Recife, 18 (AE) - Inquérito administrativo instaurado para apurar o caso do plasma contaminado recebido pela Fundação Hemocentro de Pernambuco (Hemope) estabeleceu punição de 20 dias de suspensão para a ex-presidente da empresa, Cristina Carrazzone, e a ex-diretora de Processamento Industrial de Plasma, Cândida Cairutas. Elas foram punidas por não ter comunicado às vigilâncias sanitárias federal e estadual o recebimento, em 1997 e 1998, de 12 lotes de plasma contaminados com hepatite, sífilis, doença de Chagas e HIV (um deles).
O Hemope recebe plasma de 23 Estados para a produção de albumina humana, indicada no tratamento de queimados. Os lotes contaminados foram destruídos pela empresa, mas a diretoria não avisou o Ministério da Saúde, como determina norma da saúde. O caso veio à tona em maio, a partir de denúncia do Conselho Federal de Medicina, que tomou conhecimento do plasma contaminado por meio da então diretora Cândida. A denúncia provocou a interdição do Setor de Processamento Industrial de Plasma.

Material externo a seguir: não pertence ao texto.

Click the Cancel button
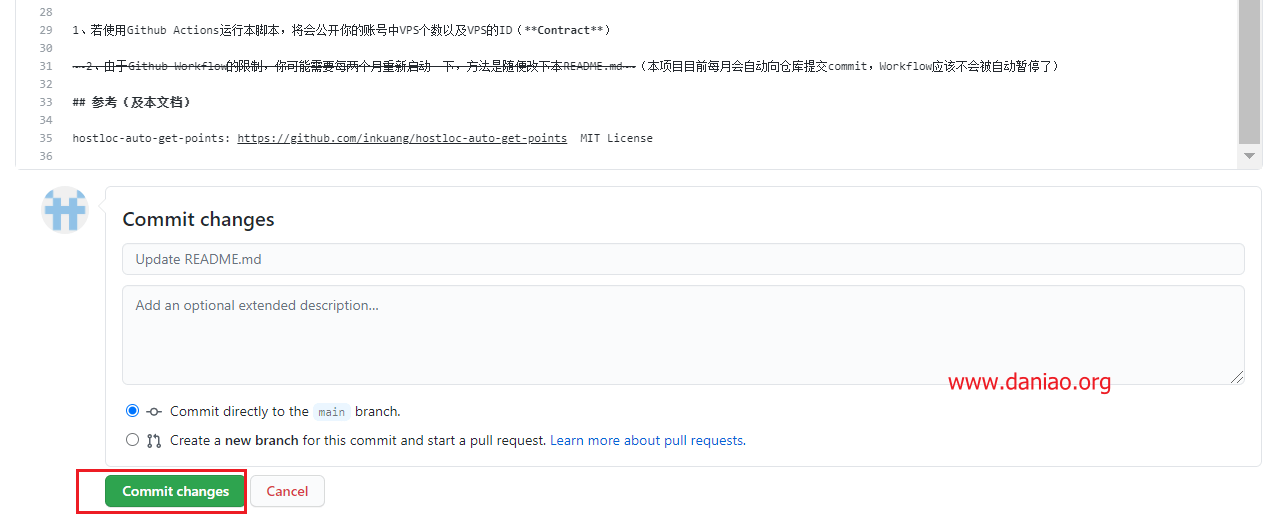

Carrazzone e Cairutas estão de licença-prêmio e poderão interpôr recurso contra a decisão da comissão de inquérito. A ex-diretora de Captação, Processamento e Dispensação do Hemope, Cláudia Vaz, também recebeu punição, de 13 dias de suspensão, por não ter concluído o rastreamento do plasma contaminado. Vaz também goza licença-prêmio.
Os lotes de plasma contaminado - e não-usados - foram fornecidos ao Hemope por hemocentros da Bahia, Santa Catarina, Rio, Paraná, Pernambuco, Alagoas e Ceará.